Susan Grant turned off the television. “He seems to have handled Patrick Graham pretty well,” she said. “Graham’s made it sound like a laying on of hands—Lockwood prevented World War III and cured Ibn Awad of insanity.”
“That image will change. The thing is to keep the story alive.”
“I think we can do that,” Franklin Mallory said.
O. N. Laster stared for a moment at the dead screen. “Is it Lockwood’s line that he didn’t have anything to do personally with the assassination of Ibn Awad—that maybe he didn’t even know about it till he saw it on the morning news? Or am I imagining things?”
Susan said, “You’re not imagining things. He didn’t actually lie. But you know what he wants the world to think—the FIS did it; or at worst, he just let it happen. That cover story has worked before. He knows that Pavlov’s dogs in the media will support such a version.”
Susan’s voice was level; she was a technician stati
ng a set of facts. Mallory smiled at the truth of what she said.
“It may not work this time,” he said. “We all know, and the country is going to know, that the American intelligence service cannot carry out an assassination without a direct order from the President. If I know anything about Jack Philindros, there’s a tape recording of Lockwood saying yes, oh yes! locked up in a very safe place.”
“And then there’s Horace Hubbard. He’s Jack’s ace in the hole. The minute Frosty starts blaming it all on the FIS, Horace’s name will come out. He’s Julian Hubbard’s brother. And who is Julian Hubbard?”
“Yes. Philindros grabs as many handles on a man as he can,” said Mallory. “I used to wish Jack had some politics, but he doesn’t; he’s as blank ideologically as a newborn babe. A fellow could use a man with Jack’s skills.”

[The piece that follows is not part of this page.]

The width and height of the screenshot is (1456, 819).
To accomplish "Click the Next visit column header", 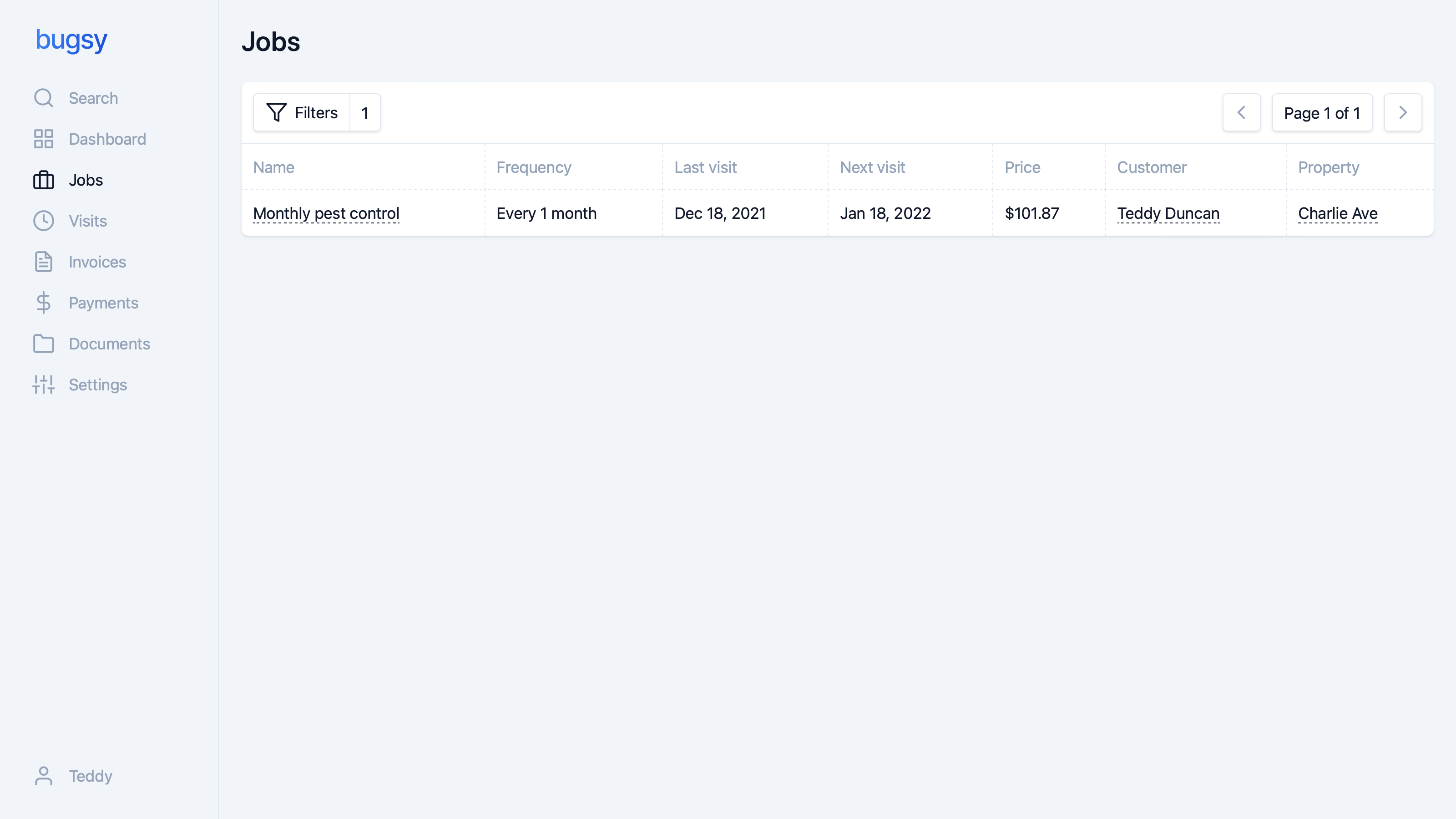I will click(x=872, y=167).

“You’ll only have him for the first year of your new term, Franklin,” said Laster. “Then you can appoint some more warm-blooded type. Ten years is a long term; a Director of Foreign Intelligence could do a lot in that length of time, if he was the right fellow.”
They smiled, all three. Franklin Mallory wagged his head in mock disbelief at his outspoken friend.
Aspen logs crackled in the huge stone fireplace. Mallory’s lodge lay high in the Uinta Mountains in Utah, the loneliest place left in America. At nine thousand feet, the afternoons already had the edge of winter in them; sometimes there was snow in the mornings, even in late August. Mallory owned ten thousand acres of wild country here; he’d bought it when a law was passed by the first Congress controlled by his party—before he was President—making it possible for the tribes to sell off their reservations to those who would explore for energy resources. Mallory had dammed a snowfed stream and made a lake, built an airstrip, done some timbering, and found a little coal. Susan had taken care of all that, to satisfy the law and the terms of his contract with the Indians.